PROVIDED ENTRIES:
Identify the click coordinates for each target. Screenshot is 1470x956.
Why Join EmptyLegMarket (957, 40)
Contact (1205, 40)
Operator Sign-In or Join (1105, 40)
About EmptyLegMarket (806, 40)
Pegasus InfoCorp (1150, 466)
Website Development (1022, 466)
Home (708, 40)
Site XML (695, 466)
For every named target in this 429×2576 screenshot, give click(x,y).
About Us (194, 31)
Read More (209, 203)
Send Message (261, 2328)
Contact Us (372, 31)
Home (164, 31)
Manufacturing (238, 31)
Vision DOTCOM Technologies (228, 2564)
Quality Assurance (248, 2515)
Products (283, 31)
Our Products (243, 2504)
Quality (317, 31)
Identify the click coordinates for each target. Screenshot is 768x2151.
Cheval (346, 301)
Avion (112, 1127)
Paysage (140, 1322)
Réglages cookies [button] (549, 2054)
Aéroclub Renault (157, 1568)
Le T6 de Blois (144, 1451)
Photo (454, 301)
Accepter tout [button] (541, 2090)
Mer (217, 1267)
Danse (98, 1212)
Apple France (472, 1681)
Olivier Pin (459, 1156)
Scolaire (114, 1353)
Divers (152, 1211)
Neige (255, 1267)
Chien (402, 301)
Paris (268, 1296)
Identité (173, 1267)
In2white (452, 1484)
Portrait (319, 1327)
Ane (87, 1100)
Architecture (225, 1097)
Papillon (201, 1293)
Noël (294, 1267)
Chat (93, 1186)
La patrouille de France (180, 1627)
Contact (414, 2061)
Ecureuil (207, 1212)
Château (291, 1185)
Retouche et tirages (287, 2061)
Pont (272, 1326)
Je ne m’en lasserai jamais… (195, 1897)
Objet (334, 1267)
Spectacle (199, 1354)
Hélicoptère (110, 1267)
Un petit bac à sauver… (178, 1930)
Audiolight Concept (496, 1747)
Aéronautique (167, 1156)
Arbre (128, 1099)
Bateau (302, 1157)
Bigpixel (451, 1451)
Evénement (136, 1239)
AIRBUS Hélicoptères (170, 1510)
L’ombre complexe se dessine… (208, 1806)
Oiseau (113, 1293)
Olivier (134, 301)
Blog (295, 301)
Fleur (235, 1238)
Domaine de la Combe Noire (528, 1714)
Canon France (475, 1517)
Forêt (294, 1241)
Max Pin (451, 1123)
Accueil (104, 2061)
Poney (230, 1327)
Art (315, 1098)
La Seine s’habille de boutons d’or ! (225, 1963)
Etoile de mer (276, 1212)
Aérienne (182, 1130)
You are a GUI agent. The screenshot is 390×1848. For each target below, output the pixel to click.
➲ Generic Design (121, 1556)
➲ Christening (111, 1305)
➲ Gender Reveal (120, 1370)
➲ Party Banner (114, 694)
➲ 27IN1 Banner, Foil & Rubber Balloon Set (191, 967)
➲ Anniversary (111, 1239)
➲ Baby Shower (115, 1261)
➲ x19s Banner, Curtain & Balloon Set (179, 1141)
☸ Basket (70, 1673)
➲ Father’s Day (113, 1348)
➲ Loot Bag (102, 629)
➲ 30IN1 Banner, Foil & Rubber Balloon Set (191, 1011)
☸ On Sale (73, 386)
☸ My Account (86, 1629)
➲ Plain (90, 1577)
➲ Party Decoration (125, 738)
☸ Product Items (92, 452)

THE TASK: In your reply, restate exactly the lines from the start of the records above through the line holding "Contact Us (372, 31)", including both, and nothing else.

FINISHED EXERCISE:
Identify the click coordinates for each target. Screenshot is 1470x956.
Why Join EmptyLegMarket (957, 40)
Contact (1205, 40)
Operator Sign-In or Join (1105, 40)
About EmptyLegMarket (806, 40)
Pegasus InfoCorp (1150, 466)
Website Development (1022, 466)
Home (708, 40)
Site XML (695, 466)
For every named target in this 429×2576 screenshot, give click(x,y).
About Us (194, 31)
Read More (209, 203)
Send Message (261, 2328)
Contact Us (372, 31)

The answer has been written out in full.